Written instruction A: Extract the passage of the Pinarello sale thread starting with "## masi85 (Feb" and going on through "(Jan 16, 2012)", copying it word for word.

### Text

# Pinarello Paris and Prince Sale at CC



## masi85 (Feb 20, 2007)

Looks like Competitive Cyclist just dropped their prices on the older Paris and Prince framesets they bought out from Gita. 2009 Paris (original straight top tube) is now $1600 and the 2008 Prince (newer style curved top tube) is now $2100. I guess in this economy the original sale prices were not moving too well. Anyway they both look like gorgeous frames. Correct me if I'm wrong but my understanding is the original Paris is still considered an outstanding long distance frame while the Prince is a great racing frame.


----------



## PaxRomana (Jan 16, 2012)

The previous prices they had were ridiculous. They were trying to sell 2008 Princes (4 year old frames) for $3,300. 

$2,100 is ok for a 2008 Prince. Not spectacular. The frame is now relatively old and has been superseded many times. For that price, I'd look at the 2011 BMC SLR they have for $2199. Colorado Cyclist has the 2011 Giant TCR Advanced SL for $1999.

That is certainly no "smoking deal" on the Prince. I'd say a decent deal would be $1500 for that frame. The Prince is a great descending and crit racing frame. It is a relatively heavy frame, though sturdy. The problem with the colors they have is that they all fade. CIAK and black/green, black/yellow are known to have fading problems.

######

Written instruction B: Put every line of the records below into a JSON list of strings, one string per line, with blank lines left out.

### Record excerpts

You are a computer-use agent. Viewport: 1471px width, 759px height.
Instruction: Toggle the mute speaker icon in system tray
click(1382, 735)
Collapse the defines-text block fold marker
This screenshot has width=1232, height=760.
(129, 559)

######

Written solution A:
## masi85 (Feb 20, 2007)

Looks like Competitive Cyclist just dropped their prices on the older Paris and Prince framesets they bought out from Gita. 2009 Paris (original straight top tube) is now $1600 and the 2008 Prince (newer style curved top tube) is now $2100. I guess in this economy the original sale prices were not moving too well. Anyway they both look like gorgeous frames. Correct me if I'm wrong but my understanding is the original Paris is still considered an outstanding long distance frame while the Prince is a great racing frame.


----------



## PaxRomana (Jan 16, 2012)

Written solution B:
[
  "You are a computer-use agent. Viewport: 1471px width, 759px height.",
  "Instruction: Toggle the mute speaker icon in system tray",
  "click(1382, 735)",
  "Collapse the defines-text block fold marker",
  "This screenshot has width=1232, height=760.",
  "(129, 559)"
]